*Texto para leitura*:
----------------------------------------
O MINISTÉRIO PÚBLICO (RECORRENTE), exequente na presente acção executiva para cobrança de coima e custas, não se conformando com a sentença proferida nos autos pelo TAF de Sintra, que julgou verificada a excepção de incompetência absoluta do tribunal, vem interpor recurso jurisdicional para este Tribunal Central Administrativo Sul, tendo as alegações de recurso apresentadas culminado com as seguintes conclusões:

“I. O Ministério Público vem interpor recurso da decisão proferida nos presentes autos de acção executiva para cobrança de coima e custas, por o tribunal a quo ter julgado verificada a excepção de incompetência absoluta do tribunal e, em consequência, ter indeferido liminarmente o requerimento executivo apresentado pelo Ministério Público ao abrigo do artigo 89º, n.º 2 do Regime Geral das Contra-Ordenações e Coimas, aprovado pelo Decreto-Lei n.º 433/82, de 27 de Outubro.
----------------------------------------
Um bloco de dados:
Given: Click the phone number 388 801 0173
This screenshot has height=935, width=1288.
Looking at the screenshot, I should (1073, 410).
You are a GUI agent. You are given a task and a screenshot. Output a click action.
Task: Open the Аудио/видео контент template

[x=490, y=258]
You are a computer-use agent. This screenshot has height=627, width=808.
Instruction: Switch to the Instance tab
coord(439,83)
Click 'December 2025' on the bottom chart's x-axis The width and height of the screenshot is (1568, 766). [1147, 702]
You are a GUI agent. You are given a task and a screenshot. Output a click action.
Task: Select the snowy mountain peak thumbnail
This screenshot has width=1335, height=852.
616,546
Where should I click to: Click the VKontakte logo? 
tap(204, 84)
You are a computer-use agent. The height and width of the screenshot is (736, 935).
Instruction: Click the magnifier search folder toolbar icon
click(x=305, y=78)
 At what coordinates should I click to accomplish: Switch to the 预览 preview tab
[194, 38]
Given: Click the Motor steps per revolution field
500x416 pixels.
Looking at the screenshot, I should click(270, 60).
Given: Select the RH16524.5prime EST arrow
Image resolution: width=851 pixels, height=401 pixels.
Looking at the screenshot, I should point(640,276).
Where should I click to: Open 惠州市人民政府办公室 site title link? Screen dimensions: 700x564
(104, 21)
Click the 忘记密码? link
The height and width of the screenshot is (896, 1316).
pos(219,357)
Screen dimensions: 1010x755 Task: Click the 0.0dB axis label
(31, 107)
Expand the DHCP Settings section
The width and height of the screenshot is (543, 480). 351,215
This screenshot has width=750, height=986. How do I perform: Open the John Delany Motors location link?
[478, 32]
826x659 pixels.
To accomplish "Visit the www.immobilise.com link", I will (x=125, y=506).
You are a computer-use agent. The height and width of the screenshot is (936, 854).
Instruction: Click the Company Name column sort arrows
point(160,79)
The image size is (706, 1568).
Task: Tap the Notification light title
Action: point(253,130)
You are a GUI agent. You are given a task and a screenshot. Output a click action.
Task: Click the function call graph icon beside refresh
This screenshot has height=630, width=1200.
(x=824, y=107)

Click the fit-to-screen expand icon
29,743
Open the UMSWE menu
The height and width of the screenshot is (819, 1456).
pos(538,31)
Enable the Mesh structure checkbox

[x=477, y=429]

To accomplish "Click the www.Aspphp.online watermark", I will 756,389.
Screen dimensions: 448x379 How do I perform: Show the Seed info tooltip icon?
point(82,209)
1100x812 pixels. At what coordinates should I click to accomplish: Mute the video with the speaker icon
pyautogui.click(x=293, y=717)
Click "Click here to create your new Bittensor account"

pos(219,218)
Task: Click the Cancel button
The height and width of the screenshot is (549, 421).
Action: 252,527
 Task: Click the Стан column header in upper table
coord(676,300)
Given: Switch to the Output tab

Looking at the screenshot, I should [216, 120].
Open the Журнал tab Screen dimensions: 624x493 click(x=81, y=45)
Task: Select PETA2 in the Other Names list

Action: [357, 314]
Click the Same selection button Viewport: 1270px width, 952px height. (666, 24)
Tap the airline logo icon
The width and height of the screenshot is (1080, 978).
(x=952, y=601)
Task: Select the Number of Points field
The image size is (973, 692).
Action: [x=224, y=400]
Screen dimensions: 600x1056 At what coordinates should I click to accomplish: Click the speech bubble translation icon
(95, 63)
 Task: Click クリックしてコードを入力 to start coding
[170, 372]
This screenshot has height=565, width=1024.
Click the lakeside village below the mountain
----------------------------------------
*Requisitos do exercício*: Cite, sem qualquer alteração, o trecho do texto sobre o recurso do Ministério Público que vai desde "O MINISTÉRIO PÚBLICO (RECORRENTE), exequente" até "27 de Outubro.", incluindo estas últimas palavras. Os registos foram retirados de uma fonte diferente da do texto.

*Resposta completa*:
O MINISTÉRIO PÚBLICO (RECORRENTE), exequente na presente acção executiva para cobrança de coima e custas, não se conformando com a sentença proferida nos autos pelo TAF de Sintra, que julgou verificada a excepção de incompetência absoluta do tribunal, vem interpor recurso jurisdicional para este Tribunal Central Administrativo Sul, tendo as alegações de recurso apresentadas culminado com as seguintes conclusões:

“I. O Ministério Público vem interpor recurso da decisão proferida nos presentes autos de acção executiva para cobrança de coima e custas, por o tribunal a quo ter julgado verificada a excepção de incompetência absoluta do tribunal e, em consequência, ter indeferido liminarmente o requerimento executivo apresentado pelo Ministério Público ao abrigo do artigo 89º, n.º 2 do Regime Geral das Contra-Ordenações e Coimas, aprovado pelo Decreto-Lei n.º 433/82, de 27 de Outubro.